Zarin®, Levoplant, also known as Sino-implant (II), is a subcutaneous contraceptive implant manufactured in China by Shanghai Dahua Pharmaceutical Company Limited. The implant is composed of two thin, flexible rods made of medical grade silicone, each containing 75 mg of levonorgestrel (a synthetic progestin). Each rod consists of a drug core and an external medical silastic tube that is sealed at both ends with medical adhesive. The implant is inserted under the skin of the upper arm.

Zarin® has the same mechanism of action as Jadelle. Like other contraceptive implants, Zarin®, is one of the most highly effective contraceptive methods with an annual pregnancy rate below 1%. Clinical longitudinal trials published in peer-reviewed journals with a population of 11,800 women followed for up to five years show Zarin to be both safe, and effective. The implants are currently labeled for four years of use.

Zarin® has been available in China since 1994, and has been routinely exported to Indonesia during the past five years.
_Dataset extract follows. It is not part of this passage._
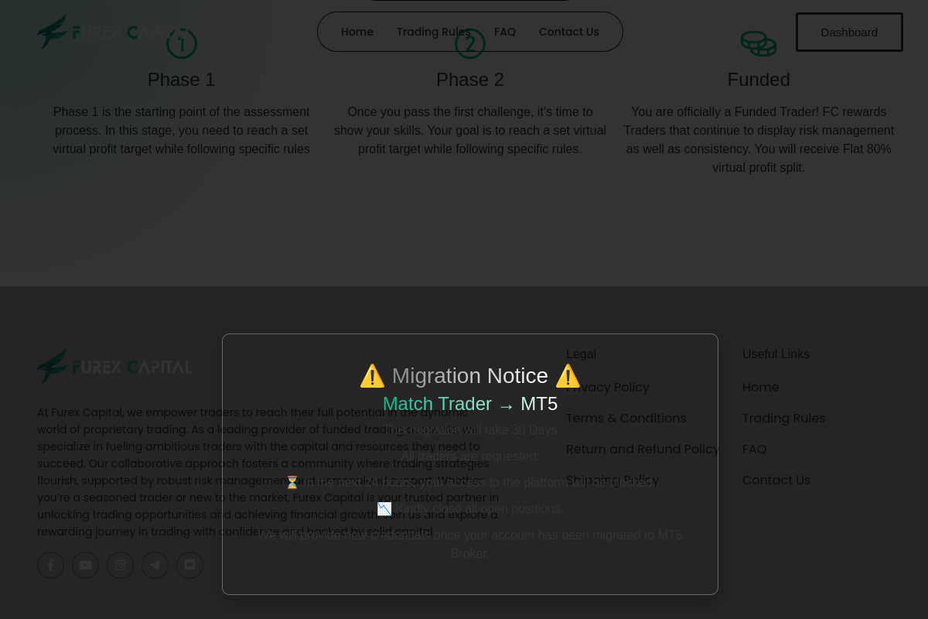Click the Furex Capital logo in footer

pos(114,367)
To date, around six million units have been distributed worldwide.

Shanghai Dahua Pharmaceutical Co. Ltd.

Dahua Pharmaceuticals is an enterprise registered in China by the State Food and Drug Administration and designated by the State Population and Family Planning Commission for the manufacture of contraceptive products. The current manufacturing facility opened in 2004 and was specifically designed and built to meet China’s Good Manufacturing Practice (GMP) standards.

• Built for the manufacture of contraceptive products
• GMP Certified by the People’s Republic of China
• ISO 9001 and ISO 13485 certified: National Quality Institute (NQI, UK)
• Six million implants distributed have been distributed worldwide

Ongoing Product Quality Evaluation

Ongoing and recurrent quality evaluation of Zarin® is being performed to ensure the product meets standards.  The initial evaluation of several manufacturing lots confirmed that Zarin® met lot release specifications. Each lot was tested, with the Chinese Pharmacopeia testing methods, by both Family Health International’s (FHI) Product Quality and Compliance Laboratories and by an independent contract laboratory.

Lot release testing verification will continue for the next five years. This will be done as a standard practice prior to distribution in countries where Zarin® is registered through this initiative.

Through a series of independent audits conducted by qualified and trained auditors, Dahua Pharmaceutical’s has pledged compliance with Good Manufacturing Practice.

The product is also registered in Kenya, Sierra Leone, Madagascar, Uganda, Zambia, Malawi and Mozambique. Registration in other African countries is currently underway. Shanghai Dahua Pharmaceuticals Limited plant has been successfully audited for certificate of Good Manufacturing Practices by a number of National Regulatory Authorities.

Pharm Access Africa Limited also supports a pharmaco-vigilance hub for Zarin®, in Nairobi, Kenya that monitors adverse events with the product.  These are shared with national regulatory authorities, manufacturing site and partners.